• _What is required_:
Take the line that contains "This screenshot has" as the first line and the last line of the records as the end. Please set down everything in that range exactly.

◆ ◆ ◆

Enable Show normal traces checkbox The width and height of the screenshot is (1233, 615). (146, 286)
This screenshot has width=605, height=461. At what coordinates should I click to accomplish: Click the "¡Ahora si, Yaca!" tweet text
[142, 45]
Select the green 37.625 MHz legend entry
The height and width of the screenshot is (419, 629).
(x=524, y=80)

◆ ◆ ◆

• _Exercise response_:
This screenshot has width=605, height=461. At what coordinates should I click to accomplish: Click the "¡Ahora si, Yaca!" tweet text
[142, 45]
Select the green 37.625 MHz legend entry
The height and width of the screenshot is (419, 629).
(x=524, y=80)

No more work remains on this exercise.